The toilets overflowed.  The air reeked of sewage and too many bodies.  The ground shook from a constant artillery bombardment that knocked concrete chunks from the ceiling. Some inmates risked death aboveground just to get a breath of less rancid air. 

Under the ruined flower beds in the garden of the New Reich Chancellery, diehard loyalists huddled in the Fuhrerbunker.  Most stayed drunk, even in the presence of Hitler who was a teetotaler.  He didn’t notice because he was higher than a kite on drugs.  

For years, a quack named Dr. Morell had given Hitler pills that contained a variety of ingredients from herbs to strychnine.  Hitler also began using cocaine to reduce pain from injuries he sustained in the July 1944 assassination attempt. In the last two weeks of his life, Hitler took ten times the prescribed daily dosage of cocaine.

A steady stream of visitors flowed through the bunker.

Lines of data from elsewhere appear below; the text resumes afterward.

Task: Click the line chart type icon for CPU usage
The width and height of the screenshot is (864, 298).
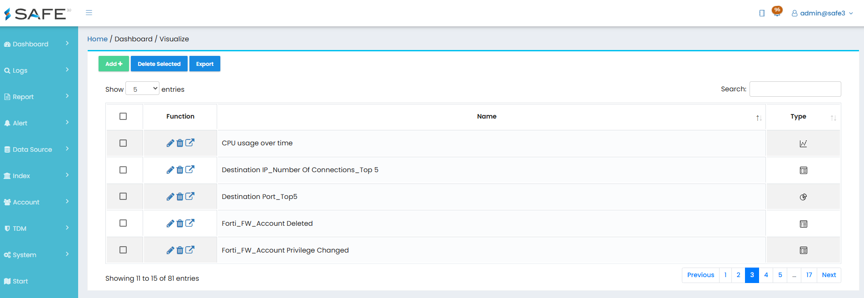Action: pyautogui.click(x=803, y=144)
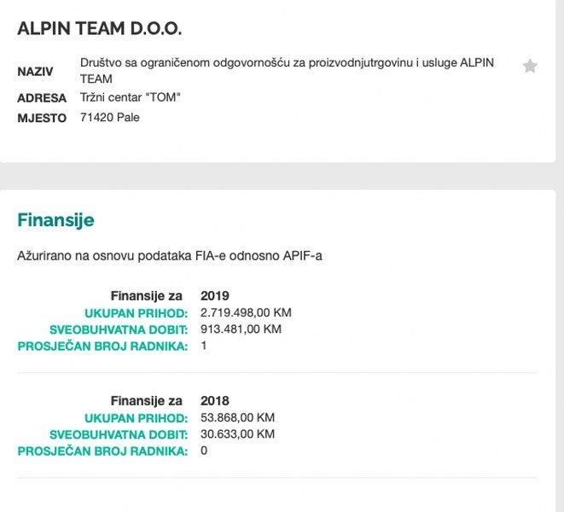
Task: Click the 53.868,00 KM revenue value
Action: (238, 417)
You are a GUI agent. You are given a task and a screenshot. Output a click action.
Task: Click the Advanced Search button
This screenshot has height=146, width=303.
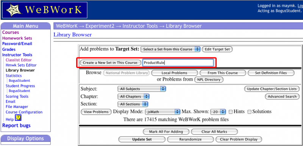point(282,96)
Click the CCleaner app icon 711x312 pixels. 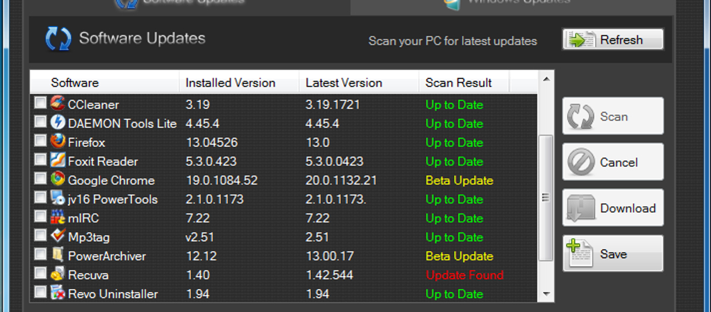click(58, 104)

Party functionaries sought promotions in a soon-to-be-outlawed political party. Government ministers promised undying loyalty to their Leader before fleeing from the Soviets. Military men attended meetings at which Hitler shuffled non-existent armies around the map.  Everyone knew the end was near. Soviet Russian armies swarmed around Berlin. 

the-stars-and-stripes-extra-836027__340.jpg

Hitler could never win because he offered a world without hope. He saw everyone as a pawn to be used to serve his personal interests. He demanded absolute loyalty but casually betrayed everyone. He believed in survival of the fittest and winning at any cost.  Like Putin’s Russia today, in Nazi Germany, the powerful jockeyed to get close to Hitler and then used their position to steal what they wanted.  The law existed to protect the powerful.

To disguise the inequities of his regime, Hitler told ordinary citizens that life was unfair to them because of the malign influence of Jews, communists and journalists who reported the regime’s excesses and anyone who opposed him.  He promised to make Germany great again by erasing the degradation of losing World War I. 

But it was all a lie. There was no glorious Aryan past because Germany was a brand-new nation formed in 1870 after the wars of unification engineered by Otto von Bismarck.  The Aryan myths pedaled by Hitler were actually Norse myths recycled through the operas of Richard Wagner.  Both the Norse myths and Wagner’s operas end in the destruction of the world.  

As the war losses mounted, Hitler ordered his troops to scorch the earth. If he couldn’t win, then no one deserved to live.  On the eastern front, his troops left a swath of destruction hoping to slow the Soviet advance.  But Paris and Rome are mostly intact today because their military commanders ignored Hitler’s orders to burn them to the ground.  

As Hitler huddled in his Berlin bunker and finally accepted that the war was lost, he blamed his followers, saying they weren’t worthy of him. On April 30, 1945, Hitler and his wife of one day, Eva Braun committed suicide in the bunker.  Their bodies were burned in a bomb crater in the garden using gasoline siphoned from Chancellery vehicles.  The war in Europe ended May 8, 1945.

An authoritative account of Hitler’s last days is Inside Hitler’s Bunker: The Last Days of the Third Reich, by Joachim Fest (2004 translation by Margot Bettauer Dembo).  An account with a wider cast of witnesses is The Bunker, by James P. O’Donnell (1978).  An account told primarily from the viewpoint of Hitler’s youngest secretary, Traudl Junge, is Voices From the Bunker, by Pierre Galante and Eugene Silianoff (1989).  Rochus Misch, the last eyewitness, died in 2013.